Wonderful Today
- Cover of the original UK edition
- Author: Pattie Boyd with Penny Junor
- Language: English
- Genre: Autobiography, memoir
- Published: Headline Review
- Publication date: 23 August 2007
- Publication place: United Kingdom
- Pages: 320
- ISBN: 978-0-755316427

= Wonderful Today =

2007 book by Pattie Boyd and Penny Junor

Wonderful Today, subtitled The Autobiography, is the 2007 autobiography by English former fashion model and photographer Pattie Boyd, written with journalist and broadcaster Penny Junor. It was published by Headline Review in Britain, on 23 August 2007, and by Harmony Books in the United States, where it was titled Wonderful Tonight: George Harrison, Eric Clapton, and Me.
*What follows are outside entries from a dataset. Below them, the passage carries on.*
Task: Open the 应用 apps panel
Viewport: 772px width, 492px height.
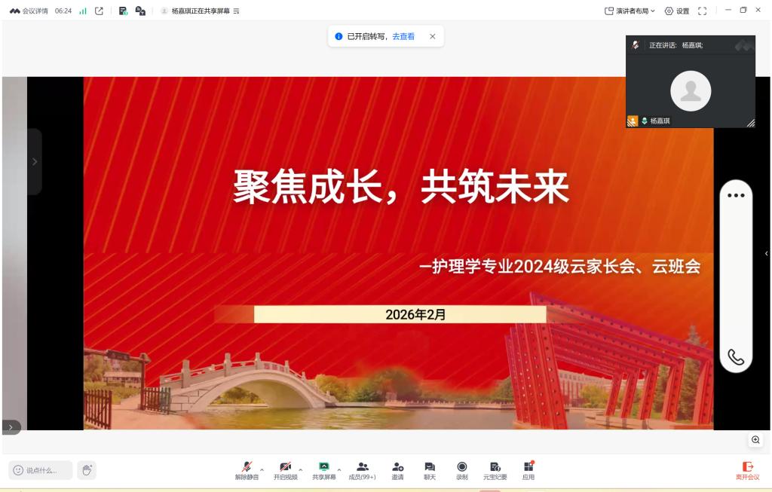Action: [x=528, y=470]
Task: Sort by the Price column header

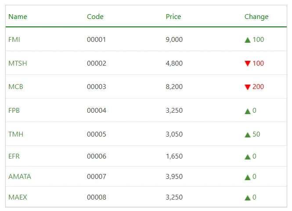Action: [173, 17]
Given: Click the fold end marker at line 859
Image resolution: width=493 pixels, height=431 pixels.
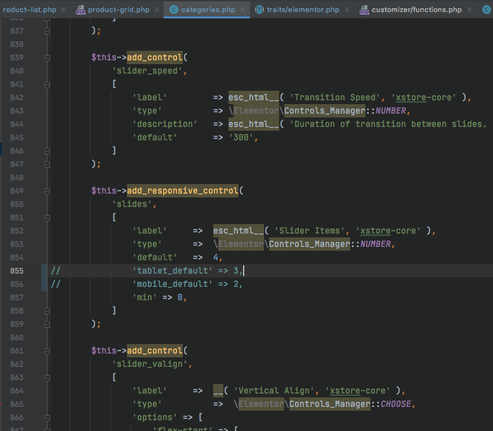Looking at the screenshot, I should point(47,324).
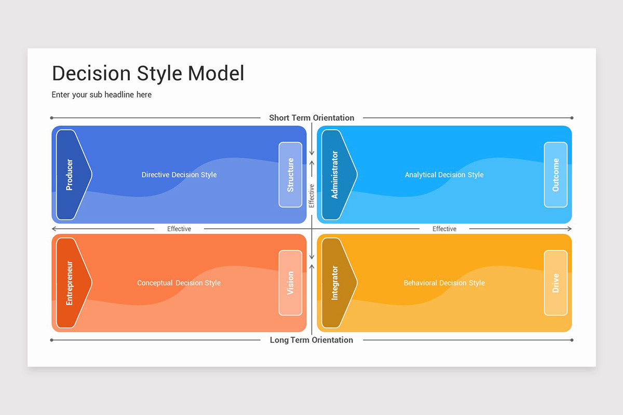
Task: Toggle the Analytical Decision Style quadrant
Action: coord(444,175)
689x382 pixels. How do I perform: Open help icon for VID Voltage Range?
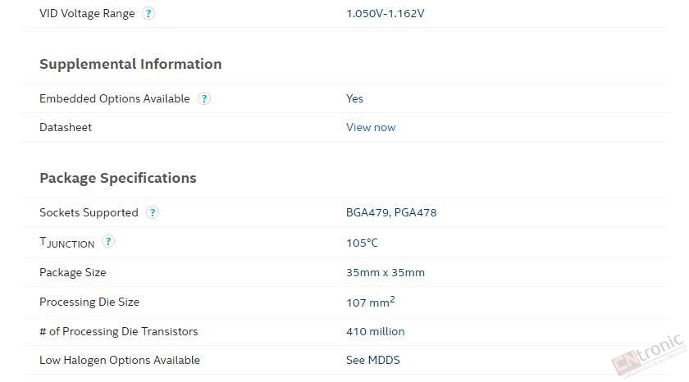coord(148,13)
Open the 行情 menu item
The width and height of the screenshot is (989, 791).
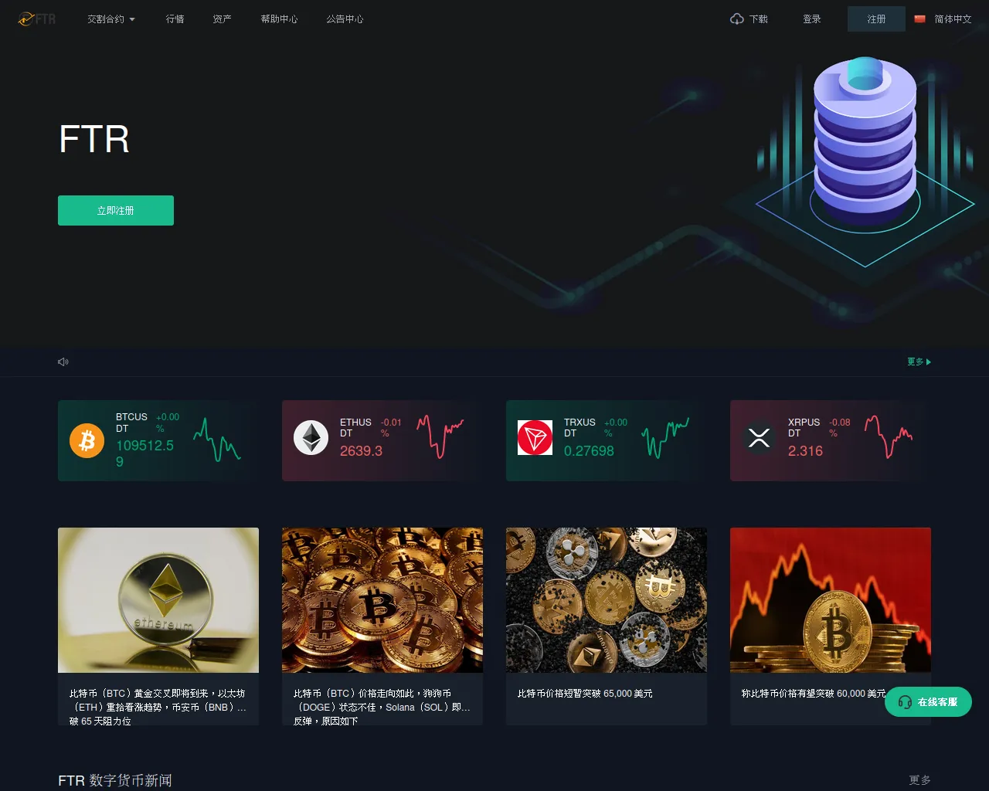[175, 19]
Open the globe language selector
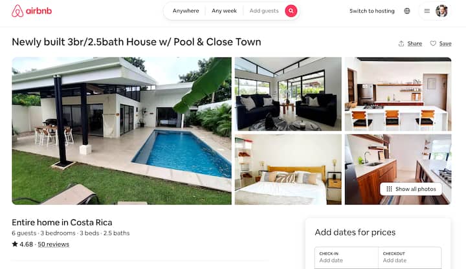This screenshot has width=466, height=269. coord(407,11)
Beginning with her childhood in Kenya, the book covers Boyd's modelling career in London during the 1960s, her marriage to and divorce from Beatles guitarist George Harrison and later marriage and divorce of Harrison's best friend, Eric Clapton. The book's title is in reference to Clapton's 1977 song "Wonderful Tonight", which he wrote about Boyd.

==Reception==
Reviewing Wonderful Today for The Daily Telegraph, Lynn Barber described it as "absolutely gripping" and a memoir that "gives more insight into the weirdness of rock-star life than anything I have ever read". Simon Vozick-Levinson of Entertainment Weekly gave the book a B+ rating and wrote: "Boyd pads her pages with a few too many humdrum memories, but her detailed chronicle of her legendary exes' slides into infidelity and substance abuse will thrill classic-rock buffs with a taste for scandal." In her review for The Austin Chronicle, Margaret Moser described it as "a sweet, sad memoir that rings true", with the best chapters dedicated to Boyd's life in the 1960s through to the end of her marriage with Clapton, after which she "turns the mirror inward, and the book becomes SFF – strictly for fans".

In the United States, the book debuted at the top of the New York Times Best Seller list. In an interview the following year, for the website entertainment.ie, Boyd said she was surprised at the extent of the book's success.